* [Source]
We show that the torus in ${\mathbb R}^3$ is a critical point of a sequence of functionals ${\mathcal F}_{n}$ ($n=1,2,3, \ldots$) defined over compact surfaces (closed membranes) in ${\mathbb R}^3$. When the Lagrange function ${\mathcal E}$ is a polynomial of degree $n$ of the mean curvature $H$ of the torus, the radii ($a,r$) of the torus are constrained to satisfy $\frac{a^2}{r^2}=\frac{n^2-n}{n^2-n-1},~~ n \ge 2$. A simple generalization of torus in ${\mathbb R}^3$ is a tube of radius $r$ along a curve ${\bf \alpha}$ which we call it toroidal surface (TS). We show that toroidal surfaces with non-circular curve ${\bf \alpha}$ do not provide minimal energy surfaces of the functionals ${\mathcal F}_{n}$ ($n=2,3$) on closed surfaces. We discuss possible applications of the functionals discussed in this work on cell membranes.

* [Given records]
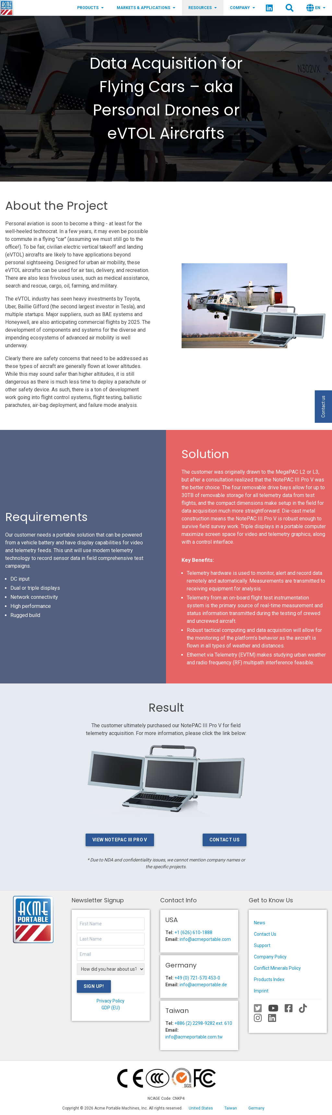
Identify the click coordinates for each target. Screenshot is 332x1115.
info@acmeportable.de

* * *

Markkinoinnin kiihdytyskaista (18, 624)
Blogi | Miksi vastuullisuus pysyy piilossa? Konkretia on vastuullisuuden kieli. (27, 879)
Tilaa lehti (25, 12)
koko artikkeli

* [Exercise aim] Continue the torus and curvature functionals abstract, which appears before the rows, starting after its final sentence.

* [Output of the exercise]
Article information

Source
Proceedings of the Seventeenth International Conference on Geometry, Integrability and Quantization, Ivaïlo M. Mladenov, Guowu Meng and Akira Yoshioka, eds. (Sofia: Avangard Prima, 2016), 270-283

Dates
First available in Project Euclid: 15 December 2015

Permanent link to this document
https://projecteuclid.org/ euclid.pgiq/1450194162

Digital Object Identifier
doi:10.7546/giq-17-2016-270-283

Mathematical Reviews number (MathSciNet)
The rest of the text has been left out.